On s’entraîne à laisser l’espace ouvert, à reformuler en questionnant l’autre pour qu’il précise où est le problème. la première chose dont on doit se méfier est soi-même, de ne pas lâcher la bride à nos propres démons, d’être dans la transparence lucide qui nous permet de nous désolidifier et ainsi de désolidifier l’ensemble de la situation.
Ensuite, il n’y a pas de recette. Chacun reste libre de ses réactions et de leurs conséquences. Nous nous entraînons et si nous échouons, il y a aura bien d’autres occasions de mieux nous y prendre.
Chacun est un élan d’amour entravé, au coeur brisé, qui cherche désespérément à soigner ses blessures, sans le savoir. Il est préférable de le savoir. La pratique propose de ne pas renforcer, alimenter l’existence des démons, d’où les pratiques comme celles d’hier soir. Visualiser ses démons, désolidifier et surtout leur donner ce qu’ils veulent, sous la forme d’un ressenti lumineux ou liquoreux est puissant. A partir de l’être de sagesse que je suis déjà, j’offre à mes démons ce qu’ils veulent, infiniment d’amour, de soin, de respect, de droit à exister etc.
Ce sont de merveilleuses pratiques qui coupent court au mental, à la complaisance de rester dans ses problèmes à cause de ci ou ça. Elles sont efficaces. A condition de s’y entraîner. La voie demande des efforts. Ce n’est pas en une fois que les choses se font. Elles demandent de la persévérance, de l’énergie, de la confiance, de la patience, et beaucoup d’amour des autres. Car connaître et prendre soin de ses démons ainsi c’est être un meilleur être humain à tous points de vue. Et si les autres nous créent des problèmes, nous essayons nous de leur donner la solution que nous avons pu devenir, avec l’humilité requise que rien n’est jamais acquis.

 

5 commentaires sur “Peut-on parler du démon de l’autre?

  1. Chère Wangmo

    Voici les petits cailloux que j’ai récoltés dans ce texte plein d’enseignement et qui me montrent le chemin vers une plus juste conscience.

    Premier caillou:
    Nous ne sommes pas victimes des autres, seulement de nos propres schémas.

    Deuxième caillou:
    Du point de vue de l’enseignement le démon de tous les démons c’est la croyance en la croyance d’un soi.

    Troisième caillou:
    Si vous empruntez un chemin en conscience. Il y aura fort à parier qu’ils se présenteront sur votre chemin, pour un test, voire des nettoyages nécessaires.

    Quatrième caillou:
    Nous pouvons apprendre à apprivoiser mutuellement nos démons. C’est ce qui aussi donne la force de pardonner à soi-même et aux autres

    Cinquième caillou:
    Plus mon cœur s’ouvre et moins je prends les choses personnellement, et mieux je vois que l’autre est un autre moi-même.

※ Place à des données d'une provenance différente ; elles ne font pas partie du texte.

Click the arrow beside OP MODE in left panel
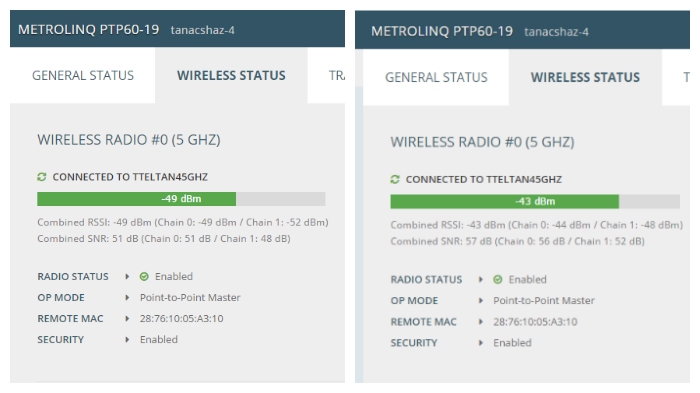 click(x=127, y=297)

    et plein d’autres encore ….

    Merci, merci, merci.

    Claudine

    J'aime

  2. Les diamants sont éternels, Wangmo tu les sèmes à tous vents, nous les ramassons, j’en ai plein les poches ! merci pour ces précieux enseignements, merci de nous aider à les appliquer, par ton attention bienveillante et le rappel de la vraie nature de notre esprit. Gratitude.